Kill the Indian

"It was recognized that ruthless destruction must stop. Instead, the Indian should be assimilated, gradually losing his identity until he became indistinguishable from a white man. This done successfully, the Indian problem would disappear."

--John Paul Stevens

“Between 1869 and the 1960s, hundreds of thousands of Native American children were removed from their homes and families and placed in boarding schools operated by the federal government and the churches.”

--National Native American Boarding School Healing Coalition

KILL THE INDIAN

"Manifest Destiny Painting, 1872" (The American Yawp Reader).

         To assimilate Native Americans into American culture and reduce the total amount of Reservation land held by Natives, the U.S. government created federal Indian boarding schools. Their actions reflected many Americans' belief that it was their divine right, their Manifest Destiny, to expand westward and settle the entirety of North America. In 1845, John O’Sullivan’s essay "Annexation" declared that, “the fulfillment of our manifest destiny to overspread the continent allotted by Providence for the free development of our yearly multiplying millions,” (O'Sullivan, 1845).

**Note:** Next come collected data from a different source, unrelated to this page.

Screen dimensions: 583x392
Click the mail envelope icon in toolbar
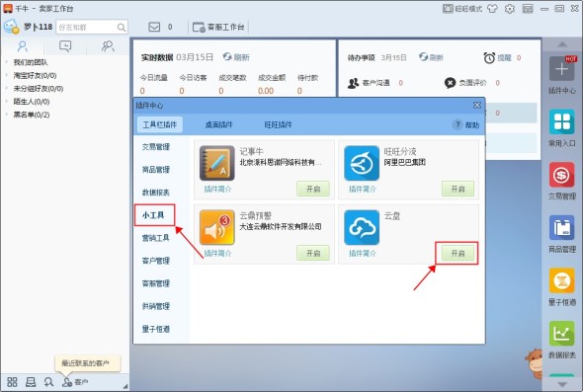[154, 27]
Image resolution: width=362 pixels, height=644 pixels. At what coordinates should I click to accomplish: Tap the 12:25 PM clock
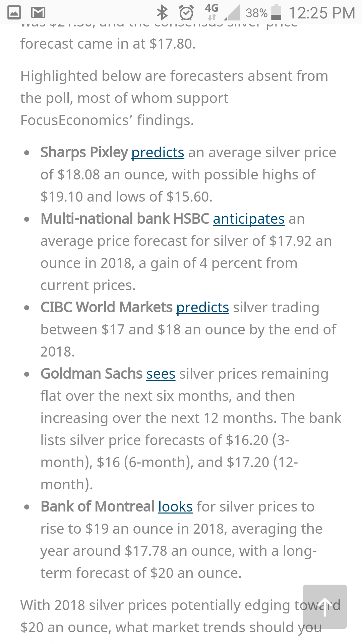click(322, 13)
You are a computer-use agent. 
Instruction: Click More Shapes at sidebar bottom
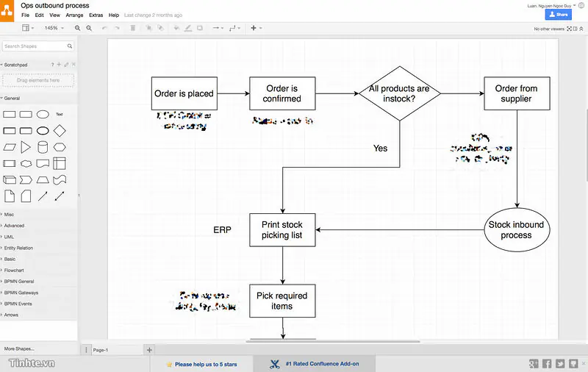(19, 348)
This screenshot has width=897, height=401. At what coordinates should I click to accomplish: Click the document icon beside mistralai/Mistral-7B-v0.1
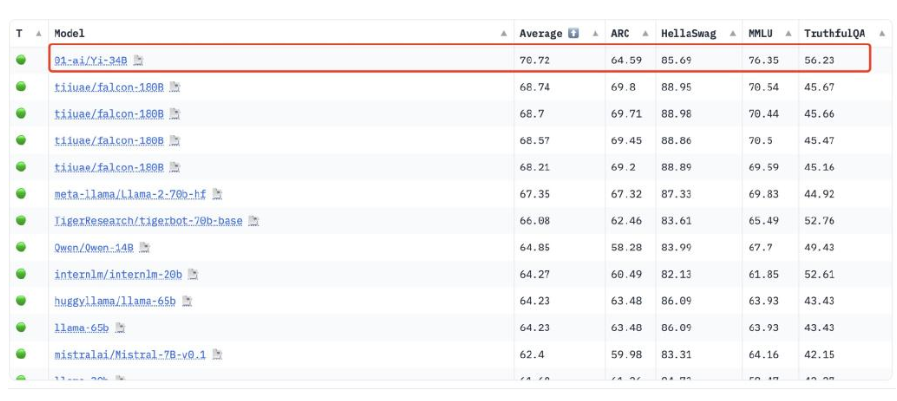[217, 354]
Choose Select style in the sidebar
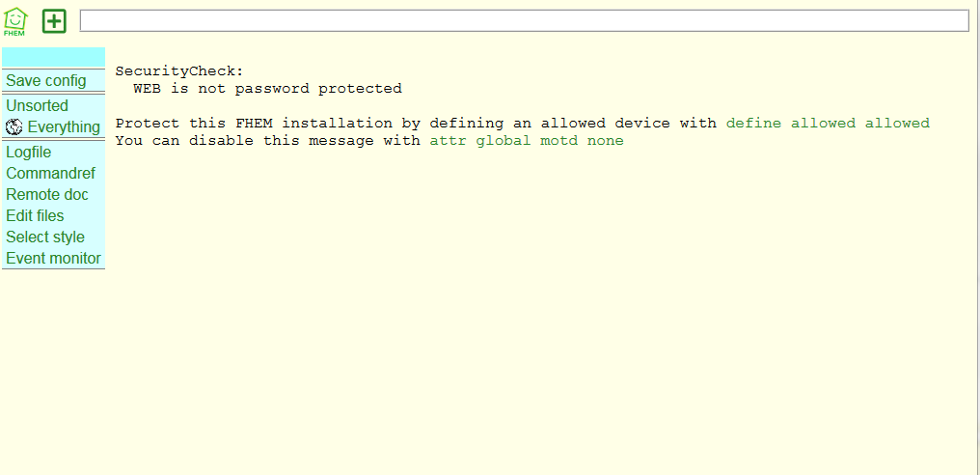This screenshot has width=980, height=475. (x=45, y=238)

“Beginning with President Washington, the stated policy of the Federal Government was to replace the Indian’s culture with our own. This was considered “advisable” as the cheapest and safest way of subduing the Indians, of providing a safe habitat for the country’s white inhabitants, of helping the whites acquire desirable land, and of changing the Indian’s economy so that he would be content with less land. Education was a weapon by which these goals were to be accomplished.” 

--Committee on Labor and Public Welfare, Indian Education

        Even before the American Revolution, colonial officials sought ways to deal with the "Indian problem." However, as the new nation evolved, different administrations had different approaches. 

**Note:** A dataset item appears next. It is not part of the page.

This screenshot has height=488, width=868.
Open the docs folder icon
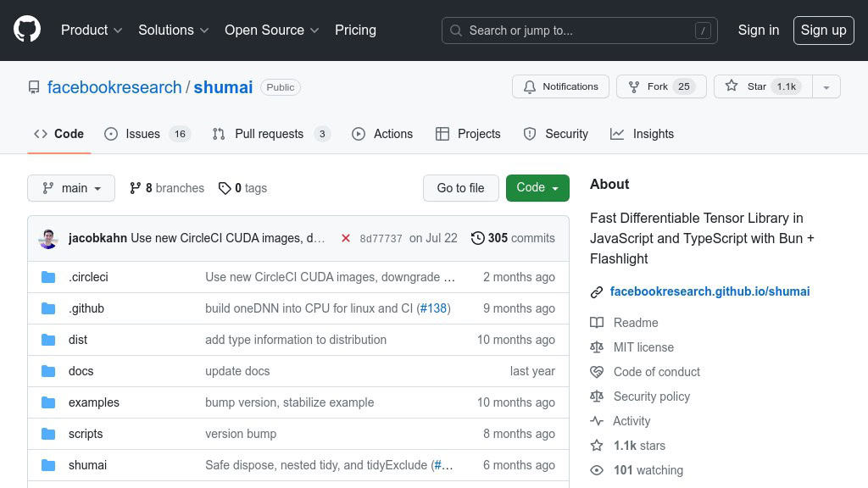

      "[W]e wish to draw them to agriculture, to spinning & weaving. … when they withdraw themselves to the culture of a small piece of land, they will perceive [sic] how useless to them are their extensive forests, and will be willing to pare them off from time to time in exchange for necessaries for their farms & families. to promote this disposition to exchange lands which they have to spare & we want, for necessaries, which we have to spare & they want, we shall push our trading houses, and be glad to see the good & influential individuals among them run in debt, because we observe that when these debts get beyond what the individuals can pay, they become willing to lop th[em off] by a cession of lands,"

                                     -- Thomas Jefferson, 1803

"Jefferson, Confidential Message to Congress Concerning Western Exploration and Relations with Native Americans, 1803," (Humanities Texas).

(Resources: National Archives).

“Back in the early 1800s […] there was this thing called the Civilization Fund Act, which essentially was, you know, a way to try to civilize the American Indian populations.”

--Tawna Sanchez

       The government made many laws and treaties to do this, such as the Civilization Fund Act in 1819 the Grant Peace Treaty of 1869, as well as the Dawes Act in 1887.

      "An Act to Provide for the Allotment of Lands in Severalty to Indians on the Various Reservations emphasized severalty – the treatment of Native Americans as individuals rather than as members of tribes authorized the President to break up reservation land, which was held in common by the members of a tribe, into small allotments to be parceled out to individuals."

                                                       -- National Archives 

"A great general has said that the only good Indian is a dead one. . . . In a sense, I agree with the sentiment, but only in this: that all the Indian there is in the race should be dead. Kill the Indian in him, and save the man."

--Richard Henry Pratt

         However, Richard Pratt, seeing this genocide of the "Indians," sought to find a different way of removing Native Americans from reservations and assimilation. Thus, Carlisle Indian Industrial School was born.